Less likely it was the wrong lens, more likely the projector aperture plate wasn’t fully inserted. No lens would project sprocket holes unless the projector was a 35/70, but then the lens used for 70mm projection would show 35mm as a “postage stamp” image in the middle of the screen. The sound track offset 21 frames, advanced, because the sound head is 21 frames downstream of the aperture.
On your comment about the 50% of film being audio, I think audio was more important for Star Wars than for any previous film. And it wasn't just the technology in projecting the sound. It was also the layers in the mix of producing the sound.
Lets not debate that one. There were many films before Star Wars that broke ground with sound, including introducing new soundtrack formats. Sound has to be considered pretty important to bring out a new soundtrack format. Remember the era this all happened in. Dolby Stereo was only a few years old, but introduced a compatible (to mono) track that could not only handle 4 channel surround, but installation required calibration, the equalization of each speaker/channel, which had never been done before (Academy mono is a well defined, but very low bandwidth curve). Equalized theaters, extending the dynamic range of optical sound, and still providing backwards compatibility was Dolby Stereo’s big contribution to film sound.

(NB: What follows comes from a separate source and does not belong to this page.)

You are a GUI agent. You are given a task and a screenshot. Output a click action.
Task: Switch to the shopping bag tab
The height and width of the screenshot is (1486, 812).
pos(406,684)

At the time of Star Wars release it was well recognized that 70mm 6-track magnetic sound was far superior to anything optical, with 70mm having a linear speed faster than tape (22.5 inches per second), with fairly thick oxide coating, it had a pretty big advantage. When Dolby A noise reduction was applied, and nudged the dynamic range up, it was the desired format for Star Wars, as it had been for other previous films. There had already been various track and speaker plans for 70mm mag, so it wasn’t that big a deal that Star Wars was Dolby’s chance to try another one, their Baby Boom plan, which rather than use 5 full-bandwidth speakers behind screen, used only L, C and R, and used the other two as bass extension. And that became the basis for THX theater sound years later.
But other films pushed the technology way before that. Stereo sound (actually 3-channel or 6 channel) was introduced in the 1950s as part of film’s combat with TV. 2001, in 70mm 6 track was a HUGE film for audio guys. “A Star Is Born”, 1976, marked the first time Dolby noise reduction had been used on film, and had a 3 channel stereo track. Many films push technology, Star Wars was certainly one of them, but without the landmarks of its predecessors, the jump may not have been so big.

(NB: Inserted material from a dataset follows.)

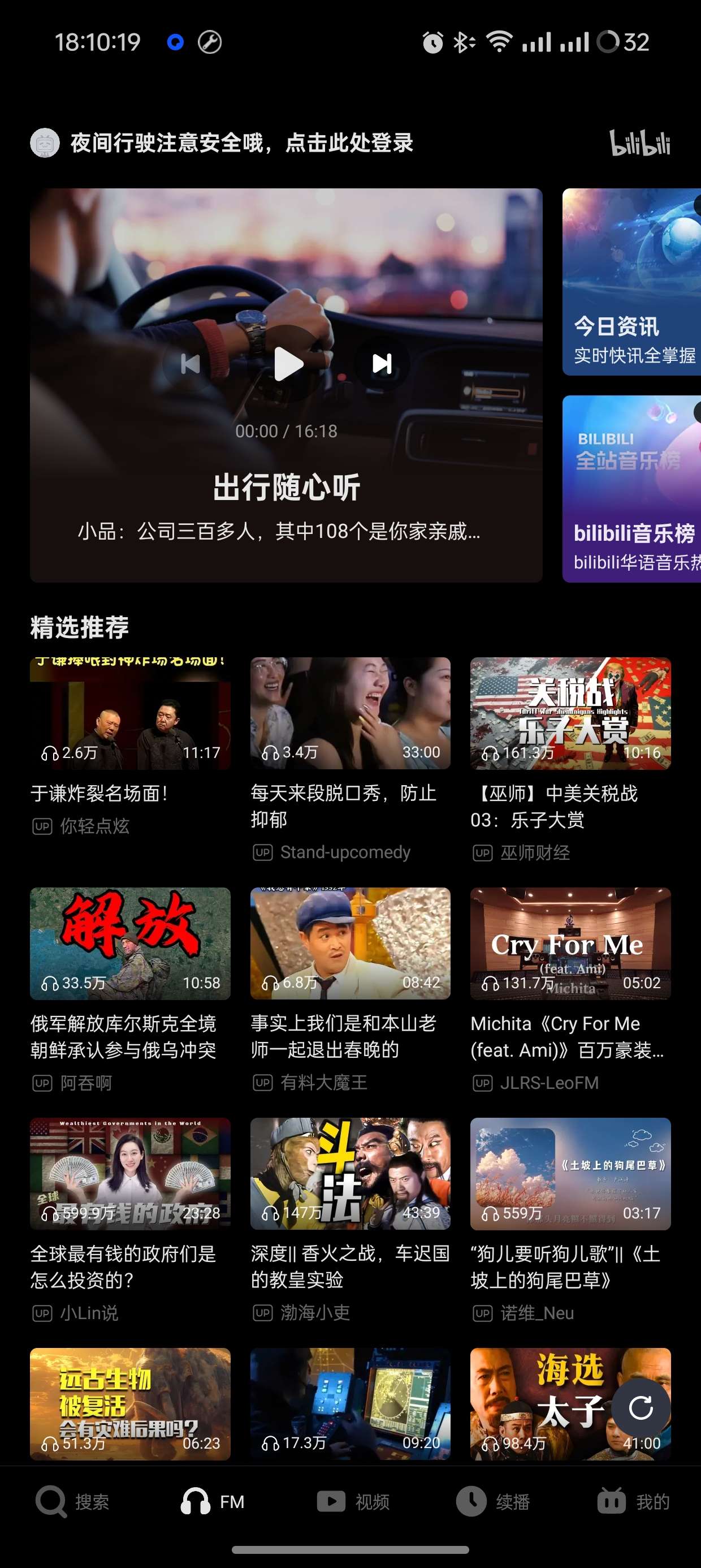Open 全球最有钱的政府们 video by 小Lin说
The width and height of the screenshot is (701, 1568).
130,1174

Yes, Star Wars is sound-effects heavy, but don’t get too wound up in thinking about sound layering, the final mix is still dealing with three main elements: dialog, music and EFX. Pre-mixes and stems happen before that. Remember, that all films being mixed in surround of the time suffered similar issues. Apocalypse Now’s editor Walter Murch had no library of stereo gun shots, or any other stereo SFX, and so new ones had to be made. And so on.

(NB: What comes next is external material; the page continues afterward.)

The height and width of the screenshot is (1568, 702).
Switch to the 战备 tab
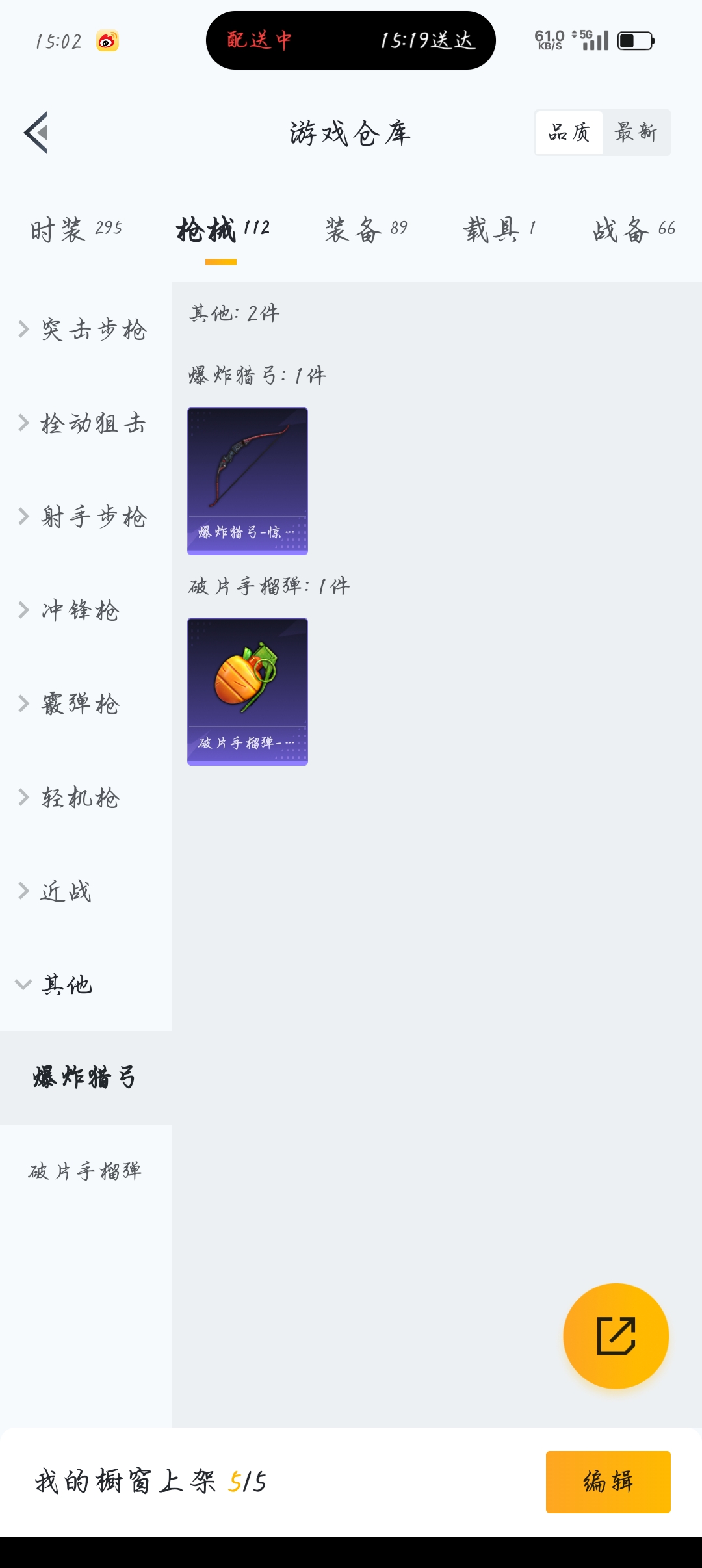click(x=633, y=229)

It was Lucas’s experience watching Star Wars in an Academy mono theater in San Francisco that triggered his push toward better theater sound. Dubbing stages were already much better than any theater, and that’s where his tracks were created. The catch phrase that THX later adopted is “As the creators intended”, but theaters of the time simply couldn’t do that. The mismatch between theaters and the dub stage was what he was trying to surmount. And once he (actually Holman) had done it, the importance of exhibition quality had to be emphasized. It was the big bottleneck in the chain of creative to audience. Then they moved on to home video audio….and that’s another story.
Have you ever watched Star Wars movies without sound? I think probably more than half of the experience is lost without it. Not so much with television, though.
My point about that was that you an watch most films without sound and sort of get the point. Even watching a Star Wars film, you’ll get the basic plot and story line, and get the added benefit of seeing a space battle with realistic sound (that would be none, in a vacuum). If you kill picture, in many films where the narrative is carried primarily visually, you’ll disconnect from the story. Listen to a space battle scene without picture, it’s hard to tell who’s winning.